§ **Given information**
_ _ _ _ _
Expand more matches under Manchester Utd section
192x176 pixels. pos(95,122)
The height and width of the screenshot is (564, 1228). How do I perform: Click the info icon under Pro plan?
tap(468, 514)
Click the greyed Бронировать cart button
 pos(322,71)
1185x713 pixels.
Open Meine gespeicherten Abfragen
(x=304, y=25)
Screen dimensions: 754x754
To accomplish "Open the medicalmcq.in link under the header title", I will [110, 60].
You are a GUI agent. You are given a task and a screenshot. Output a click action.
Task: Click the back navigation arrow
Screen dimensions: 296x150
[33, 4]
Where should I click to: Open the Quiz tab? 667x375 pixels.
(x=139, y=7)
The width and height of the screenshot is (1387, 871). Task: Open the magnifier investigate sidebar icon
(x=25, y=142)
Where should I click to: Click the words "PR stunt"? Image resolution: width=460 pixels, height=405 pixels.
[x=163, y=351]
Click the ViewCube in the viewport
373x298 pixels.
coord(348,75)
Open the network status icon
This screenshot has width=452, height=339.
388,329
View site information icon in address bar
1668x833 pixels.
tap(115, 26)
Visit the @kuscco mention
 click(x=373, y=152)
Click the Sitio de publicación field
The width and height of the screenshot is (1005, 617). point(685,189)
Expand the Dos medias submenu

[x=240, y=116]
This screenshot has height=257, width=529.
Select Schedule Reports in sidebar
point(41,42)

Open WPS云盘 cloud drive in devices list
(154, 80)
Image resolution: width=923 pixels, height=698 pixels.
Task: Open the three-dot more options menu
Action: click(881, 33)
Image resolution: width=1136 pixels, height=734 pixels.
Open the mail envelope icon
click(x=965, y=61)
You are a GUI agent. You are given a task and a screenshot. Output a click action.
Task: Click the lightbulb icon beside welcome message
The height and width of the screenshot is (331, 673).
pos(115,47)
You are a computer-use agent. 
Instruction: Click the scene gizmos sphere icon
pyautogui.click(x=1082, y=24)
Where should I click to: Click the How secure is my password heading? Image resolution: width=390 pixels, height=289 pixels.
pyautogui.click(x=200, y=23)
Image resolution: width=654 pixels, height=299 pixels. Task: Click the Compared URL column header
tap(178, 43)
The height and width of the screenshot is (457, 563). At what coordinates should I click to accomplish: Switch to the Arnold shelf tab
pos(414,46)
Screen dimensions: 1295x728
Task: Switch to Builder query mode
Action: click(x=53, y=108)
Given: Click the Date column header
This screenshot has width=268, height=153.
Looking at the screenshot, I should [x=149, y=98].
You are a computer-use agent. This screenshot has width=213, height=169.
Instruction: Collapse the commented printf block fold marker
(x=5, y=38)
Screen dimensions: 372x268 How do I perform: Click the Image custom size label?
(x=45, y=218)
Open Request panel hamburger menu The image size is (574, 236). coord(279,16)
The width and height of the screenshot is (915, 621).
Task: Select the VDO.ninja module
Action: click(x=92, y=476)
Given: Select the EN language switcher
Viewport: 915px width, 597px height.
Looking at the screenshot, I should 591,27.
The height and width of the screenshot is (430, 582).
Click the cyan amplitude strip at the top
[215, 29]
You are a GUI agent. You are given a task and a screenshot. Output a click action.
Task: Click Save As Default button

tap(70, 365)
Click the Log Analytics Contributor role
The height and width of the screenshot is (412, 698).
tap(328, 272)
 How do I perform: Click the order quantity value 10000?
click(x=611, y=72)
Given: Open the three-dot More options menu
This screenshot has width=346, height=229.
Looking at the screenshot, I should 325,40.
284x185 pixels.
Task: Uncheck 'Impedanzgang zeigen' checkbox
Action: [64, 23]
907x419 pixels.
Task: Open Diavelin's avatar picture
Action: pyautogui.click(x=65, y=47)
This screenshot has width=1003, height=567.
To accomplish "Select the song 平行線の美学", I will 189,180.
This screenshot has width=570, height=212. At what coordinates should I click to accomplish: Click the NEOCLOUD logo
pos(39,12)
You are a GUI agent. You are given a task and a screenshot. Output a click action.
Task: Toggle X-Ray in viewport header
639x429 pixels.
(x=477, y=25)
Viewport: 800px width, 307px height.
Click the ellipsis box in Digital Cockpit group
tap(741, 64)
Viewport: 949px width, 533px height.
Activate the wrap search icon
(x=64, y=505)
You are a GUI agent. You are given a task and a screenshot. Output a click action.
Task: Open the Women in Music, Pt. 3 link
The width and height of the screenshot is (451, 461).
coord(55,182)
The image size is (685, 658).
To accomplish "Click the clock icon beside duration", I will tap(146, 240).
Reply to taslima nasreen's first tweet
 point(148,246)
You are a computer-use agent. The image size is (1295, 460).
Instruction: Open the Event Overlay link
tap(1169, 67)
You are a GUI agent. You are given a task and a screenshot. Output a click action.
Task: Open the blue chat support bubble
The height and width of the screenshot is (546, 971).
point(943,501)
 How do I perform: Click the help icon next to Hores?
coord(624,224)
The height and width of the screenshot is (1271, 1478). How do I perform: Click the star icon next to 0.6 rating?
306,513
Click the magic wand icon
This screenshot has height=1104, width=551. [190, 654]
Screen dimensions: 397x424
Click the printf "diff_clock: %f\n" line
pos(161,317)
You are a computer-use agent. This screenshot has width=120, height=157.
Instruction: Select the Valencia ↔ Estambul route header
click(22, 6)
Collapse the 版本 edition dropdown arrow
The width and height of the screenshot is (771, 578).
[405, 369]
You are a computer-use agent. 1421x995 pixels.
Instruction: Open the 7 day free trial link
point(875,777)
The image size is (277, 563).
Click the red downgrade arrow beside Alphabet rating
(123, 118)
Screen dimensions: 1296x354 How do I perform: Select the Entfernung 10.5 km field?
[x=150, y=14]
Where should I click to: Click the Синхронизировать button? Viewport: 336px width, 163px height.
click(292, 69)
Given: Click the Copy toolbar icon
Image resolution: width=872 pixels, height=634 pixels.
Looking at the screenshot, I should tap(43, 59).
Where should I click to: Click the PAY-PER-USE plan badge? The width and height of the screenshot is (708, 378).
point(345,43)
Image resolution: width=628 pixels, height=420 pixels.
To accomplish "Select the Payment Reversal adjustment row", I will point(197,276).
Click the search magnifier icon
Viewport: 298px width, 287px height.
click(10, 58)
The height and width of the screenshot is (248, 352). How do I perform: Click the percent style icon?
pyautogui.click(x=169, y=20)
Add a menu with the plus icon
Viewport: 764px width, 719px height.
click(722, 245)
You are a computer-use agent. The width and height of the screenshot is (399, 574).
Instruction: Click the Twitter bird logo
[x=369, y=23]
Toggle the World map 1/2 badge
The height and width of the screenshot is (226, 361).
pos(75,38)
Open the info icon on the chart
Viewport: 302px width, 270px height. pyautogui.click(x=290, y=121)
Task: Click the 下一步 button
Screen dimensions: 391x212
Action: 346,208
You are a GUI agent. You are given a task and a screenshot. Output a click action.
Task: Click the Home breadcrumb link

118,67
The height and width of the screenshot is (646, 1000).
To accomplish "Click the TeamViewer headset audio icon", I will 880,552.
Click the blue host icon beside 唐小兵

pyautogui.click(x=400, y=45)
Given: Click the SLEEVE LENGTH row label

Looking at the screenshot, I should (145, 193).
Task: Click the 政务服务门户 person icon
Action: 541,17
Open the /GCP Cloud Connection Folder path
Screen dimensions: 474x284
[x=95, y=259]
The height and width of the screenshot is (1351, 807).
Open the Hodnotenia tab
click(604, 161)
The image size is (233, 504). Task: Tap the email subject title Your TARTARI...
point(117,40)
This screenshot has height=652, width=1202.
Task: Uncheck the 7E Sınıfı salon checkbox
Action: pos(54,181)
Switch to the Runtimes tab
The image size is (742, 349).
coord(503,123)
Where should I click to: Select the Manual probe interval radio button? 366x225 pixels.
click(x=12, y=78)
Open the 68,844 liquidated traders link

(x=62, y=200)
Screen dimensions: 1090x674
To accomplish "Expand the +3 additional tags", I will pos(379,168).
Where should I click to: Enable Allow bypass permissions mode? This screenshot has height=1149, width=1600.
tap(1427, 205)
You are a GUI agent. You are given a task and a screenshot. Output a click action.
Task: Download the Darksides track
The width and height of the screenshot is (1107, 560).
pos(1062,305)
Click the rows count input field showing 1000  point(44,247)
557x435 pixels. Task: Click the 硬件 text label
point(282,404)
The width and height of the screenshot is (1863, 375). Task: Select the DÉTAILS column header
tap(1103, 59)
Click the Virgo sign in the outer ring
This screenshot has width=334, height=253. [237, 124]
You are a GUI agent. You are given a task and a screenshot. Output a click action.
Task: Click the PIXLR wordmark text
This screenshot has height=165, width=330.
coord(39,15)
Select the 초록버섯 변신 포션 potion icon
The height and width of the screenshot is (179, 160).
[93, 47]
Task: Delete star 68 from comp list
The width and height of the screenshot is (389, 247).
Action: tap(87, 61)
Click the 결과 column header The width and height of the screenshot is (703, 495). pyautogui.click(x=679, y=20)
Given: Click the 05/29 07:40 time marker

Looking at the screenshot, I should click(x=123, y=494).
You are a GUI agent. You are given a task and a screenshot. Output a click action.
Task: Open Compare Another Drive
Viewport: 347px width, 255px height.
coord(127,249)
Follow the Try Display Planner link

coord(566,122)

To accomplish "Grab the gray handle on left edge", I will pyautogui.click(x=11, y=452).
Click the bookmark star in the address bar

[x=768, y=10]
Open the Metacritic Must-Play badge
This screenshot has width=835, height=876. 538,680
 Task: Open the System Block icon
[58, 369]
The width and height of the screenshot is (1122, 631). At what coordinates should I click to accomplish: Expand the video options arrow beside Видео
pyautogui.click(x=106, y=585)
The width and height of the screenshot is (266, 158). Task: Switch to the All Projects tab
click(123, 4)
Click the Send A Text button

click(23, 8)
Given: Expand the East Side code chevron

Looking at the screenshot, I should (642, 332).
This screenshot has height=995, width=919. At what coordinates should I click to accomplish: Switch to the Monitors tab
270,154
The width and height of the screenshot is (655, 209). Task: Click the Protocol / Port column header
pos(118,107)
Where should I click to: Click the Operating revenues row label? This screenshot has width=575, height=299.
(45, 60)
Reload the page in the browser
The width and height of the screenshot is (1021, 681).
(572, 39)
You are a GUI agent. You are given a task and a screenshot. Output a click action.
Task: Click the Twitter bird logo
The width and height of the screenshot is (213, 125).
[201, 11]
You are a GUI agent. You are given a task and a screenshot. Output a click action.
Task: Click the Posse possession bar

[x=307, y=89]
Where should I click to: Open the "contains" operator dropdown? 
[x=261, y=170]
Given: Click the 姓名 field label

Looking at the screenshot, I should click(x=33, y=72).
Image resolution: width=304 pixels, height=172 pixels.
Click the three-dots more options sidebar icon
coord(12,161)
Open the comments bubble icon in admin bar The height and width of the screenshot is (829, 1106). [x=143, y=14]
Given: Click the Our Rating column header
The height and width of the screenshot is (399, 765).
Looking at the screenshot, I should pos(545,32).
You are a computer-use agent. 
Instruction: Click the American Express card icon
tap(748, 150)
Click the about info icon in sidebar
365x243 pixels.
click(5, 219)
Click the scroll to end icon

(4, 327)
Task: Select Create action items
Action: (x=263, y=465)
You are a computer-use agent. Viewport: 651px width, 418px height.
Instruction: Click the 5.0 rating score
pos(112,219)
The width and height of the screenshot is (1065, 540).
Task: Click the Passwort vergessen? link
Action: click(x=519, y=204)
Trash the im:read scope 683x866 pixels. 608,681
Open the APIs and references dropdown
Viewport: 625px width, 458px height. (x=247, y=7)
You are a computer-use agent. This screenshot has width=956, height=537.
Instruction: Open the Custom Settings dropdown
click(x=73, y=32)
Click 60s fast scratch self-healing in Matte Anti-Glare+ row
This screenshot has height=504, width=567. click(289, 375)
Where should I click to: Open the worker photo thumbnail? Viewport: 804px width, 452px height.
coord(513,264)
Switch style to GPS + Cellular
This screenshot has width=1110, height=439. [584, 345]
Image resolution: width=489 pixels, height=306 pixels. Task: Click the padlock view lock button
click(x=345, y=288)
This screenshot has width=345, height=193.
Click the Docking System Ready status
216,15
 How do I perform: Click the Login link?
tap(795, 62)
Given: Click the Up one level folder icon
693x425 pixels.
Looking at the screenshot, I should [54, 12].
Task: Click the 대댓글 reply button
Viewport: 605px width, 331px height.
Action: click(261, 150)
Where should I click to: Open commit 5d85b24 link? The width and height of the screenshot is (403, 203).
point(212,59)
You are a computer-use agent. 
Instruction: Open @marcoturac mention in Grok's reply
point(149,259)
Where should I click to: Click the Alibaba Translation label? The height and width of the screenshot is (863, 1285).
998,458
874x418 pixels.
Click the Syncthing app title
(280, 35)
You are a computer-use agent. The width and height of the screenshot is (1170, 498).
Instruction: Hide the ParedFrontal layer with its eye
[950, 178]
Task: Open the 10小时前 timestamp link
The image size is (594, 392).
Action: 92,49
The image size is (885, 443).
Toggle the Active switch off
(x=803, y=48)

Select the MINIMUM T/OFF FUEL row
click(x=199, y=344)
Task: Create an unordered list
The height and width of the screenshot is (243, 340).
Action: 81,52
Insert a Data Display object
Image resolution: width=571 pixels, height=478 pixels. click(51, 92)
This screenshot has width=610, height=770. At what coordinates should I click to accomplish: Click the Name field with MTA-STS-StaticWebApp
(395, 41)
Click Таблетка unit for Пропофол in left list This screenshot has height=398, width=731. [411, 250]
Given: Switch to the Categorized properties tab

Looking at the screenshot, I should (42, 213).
_ _ _ _ _
§ **What you should do**
Take from the material above the lines running from the one with "Instruction: Click the American" through the one with "You are a computer-use agent. Viewport: 651px", and repeat them exactly, with nothing else.

§ **Exercise response**
Instruction: Click the American Express card icon
tap(748, 150)
Click the about info icon in sidebar
365x243 pixels.
click(5, 219)
Click the scroll to end icon

(4, 327)
Task: Select Create action items
Action: (x=263, y=465)
You are a computer-use agent. Viewport: 651px width, 418px height.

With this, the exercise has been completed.